Slightly unnerved by this Nordic frankness, Bolan sought refuge in another cliche, a military one this time, just to play safe. "I think it's time we synchronized our watches," he said gruffly.
They made the caves without incident, and Erika dived beneath the surface to swim in via the smallest opening. It was a cold morning, with mist still blanketing the cliff tops, but a bright halo glaring through the dun overcast suggested that the sun might break through later.
Bolan and the Icelander were obliged to keep a very low profile approaching the main cavern, because there were now four hitmen posted on the spur, two of them continually scanning the openings and the cliff face above. Finally, taking advantage of the fact that the mist lay thickest on the surface of the fjord, they floated facedown and allowed themselves to be carried through by the incoming tide.
After that it was a matter of waiting, half submerged, under the arch until the first whistle blew.
Once the work force had disappeared, they hauled themselves up onto the dock and made for the spiral stairway that led to the gallery and control room.

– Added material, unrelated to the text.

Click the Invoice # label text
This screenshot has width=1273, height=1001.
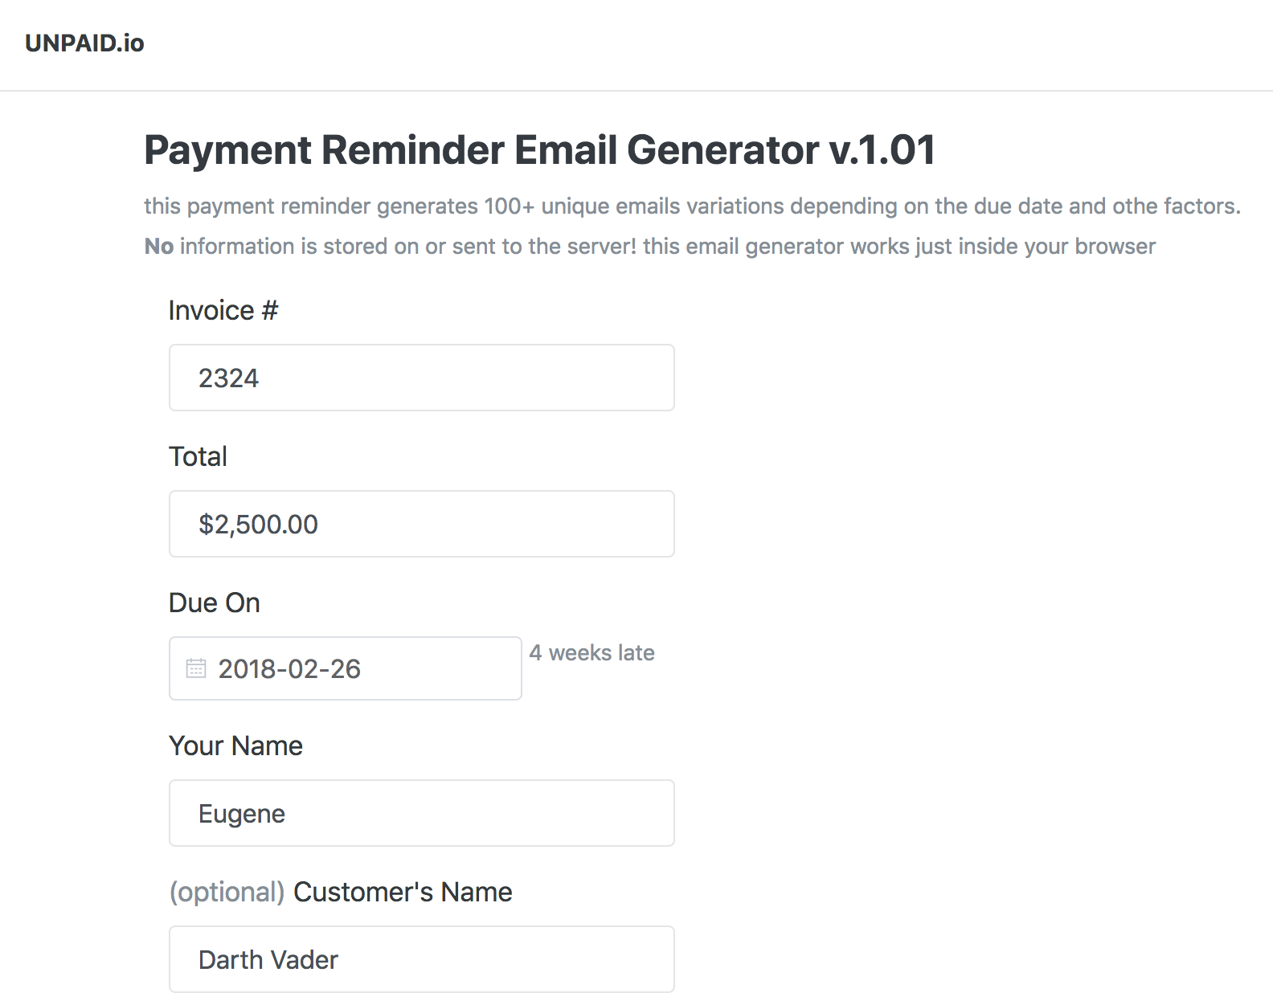(x=223, y=310)
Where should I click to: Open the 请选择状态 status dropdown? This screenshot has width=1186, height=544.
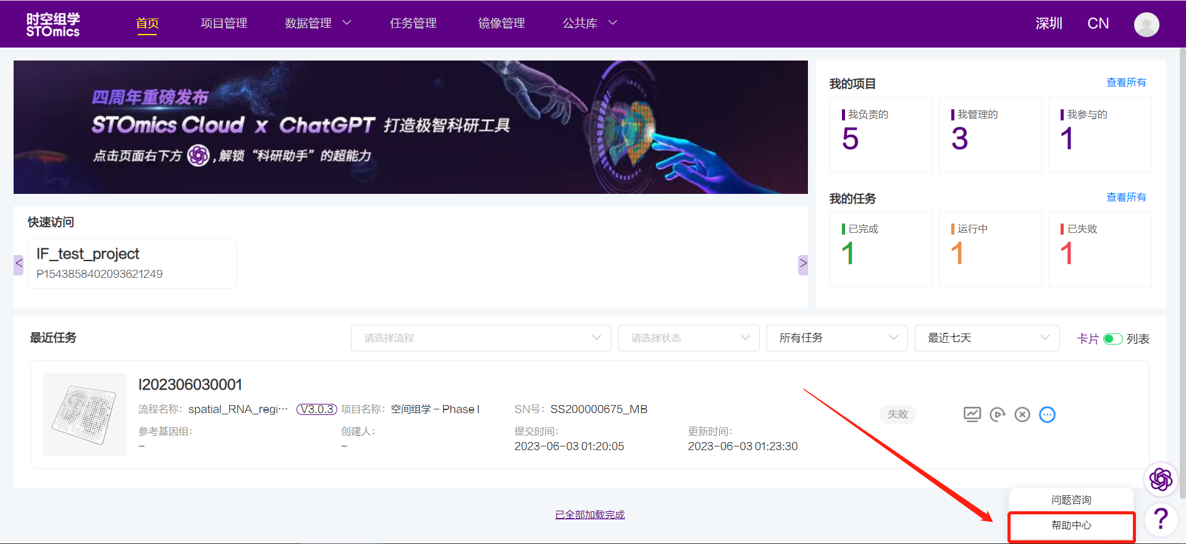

From the top of the stairs, Bolan looked through to the smaller chamber and saw Erika, shining in her black frogman gear, emerge from the water by the rowboat and hurry up the slipway.
She turned, saw him and gave a quick thumbs-up before vanishing through the opening that gave onto the powerhouse cave and the generators.
Bolan and his companion checked out the routes they would have to take to their separate targets and then returned to the empty control room.
Soon after the workers returned to the chamber, whistles blew again in the cavern outside.
Hastily they shamed themselves out of sight beneath the UHF radio bench.
"Straight down to the end of the gallery and up onto your rock site once they make the shelter," Bolan whispered.
They heard voices and the clang of feet on the iron stairs. A silence.
Then, over the loudspeakers in Russian, came, "What the hell have you been doing? Hurry, you fool! No, it's too late to forget the shelter you'll have to take cover in the control room."
Bolan and Bjornstrom froze. They wouldn't be able to place any charges during this stoppage! Heavy footsteps thumped along the gallery. A man hurried into the control room, panting. It was the guard who had been on the far side of the cavern. His boots gleamed six inches from Bolan's head.
Two muffed explosions heavier than any they had heard before shook the floor and rocked the bench above them.
Somewhere above the transmitter chassis, glass chattered momentarily.
They held their breath. A third report, and then the whistles again.
A cigarette butt dropped to the floor beside the bench and a heel swiveled to grind it out. The acrid odor of cheap tobacco and wet ash blew in under the bench.
Bjornstrom sneezed.
There was a startled exclamation as the guard bent down. Gray eyes stared unbelievingly at the two saboteurs.